本文 –
*-*-*

それは意地の張り合いで、本当はあいつの手を捕まえて、少女の夢を叶えるべきだったのかもしれない。
それでも―――お互いが美しいと感じたものがあって、それを必死に、最後まで守り通した

 二人は互いが惹かれた理由でもある、「お互いが美しいと感じたもの」(=誇り高き姿)を最後まで守り通すために、別れた。それは、愛する者を最も愛するが故の必然の結末です。名残はあれど、悔いはない。それがこのセイバーの True End なわけです。

 このルートで士郎がセイバーから学んだこと。それは、己を賭しても守るべき信念の尊さ、自分が信じたものを守り通すことの大切さに他なりません。それはすなわち、信念の何たるかを理解することだと言えるでしょう。

 このように、セイバーは最後まで、自身が立てた誓いである「王としての責務をまっとうすること」を果たしました。たとえ結末が滅びであっても、その誓いは最後まで守られ、過去を誇り、その先にある結末を受け入れたわけです。

*-*-*

解くべき課題 – セイバーの結末を論じた本文を、最後の文の後から書き継いでください。 この後に載せる一覧は、本文とは関わりのない別の資料です。

一覧の項目 –
*-*-*

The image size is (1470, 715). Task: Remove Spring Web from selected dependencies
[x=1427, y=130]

*-*-*

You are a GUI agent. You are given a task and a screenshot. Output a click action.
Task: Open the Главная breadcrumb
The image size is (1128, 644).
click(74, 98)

*-*-*

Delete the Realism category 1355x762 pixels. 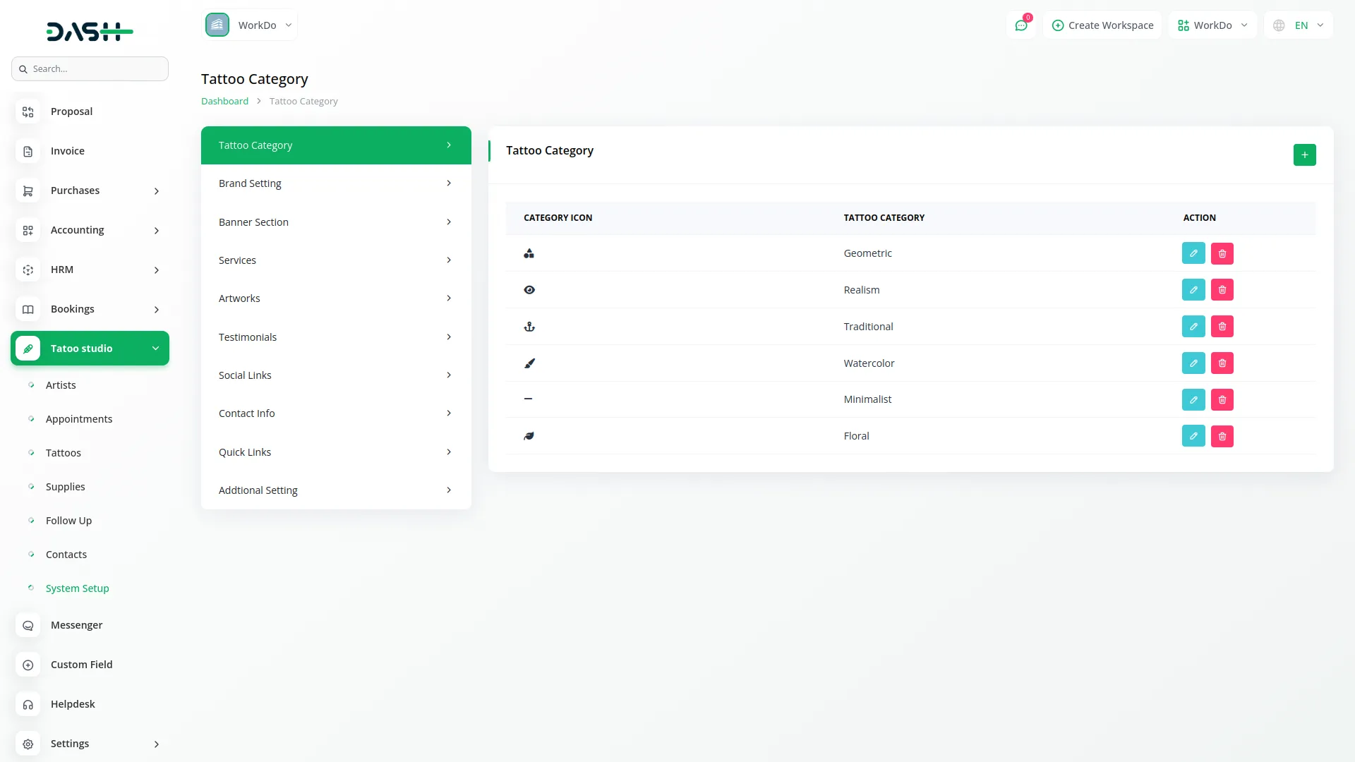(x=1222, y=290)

*-*-*

出力結果 –
 しかし士郎の側は、信念の大切さを知り、正義の味方であろうとすることを選び取るに留まっています。つまり、セイバーとは異なり、彼が選んだ「正義の味方であろうとする」ことの信念の先にある「悲惨な結末」を受け入れることは出来ていません。士郎はあくまで傍観者としてセイバーの行く結末を見るに留まり、自らの行く先にとんでもなく悲惨な結末があることなど考えすらしていない、というわけです。

 士郎がセイバーと同じように、自ら選択した信念の先にある「悲惨な結末」を受け入れることが出来るかどうか、それを見せられても突き進むだけの覚悟が出来るかどうか? それが次の凛ルート(アーチャールート)で問われることになります。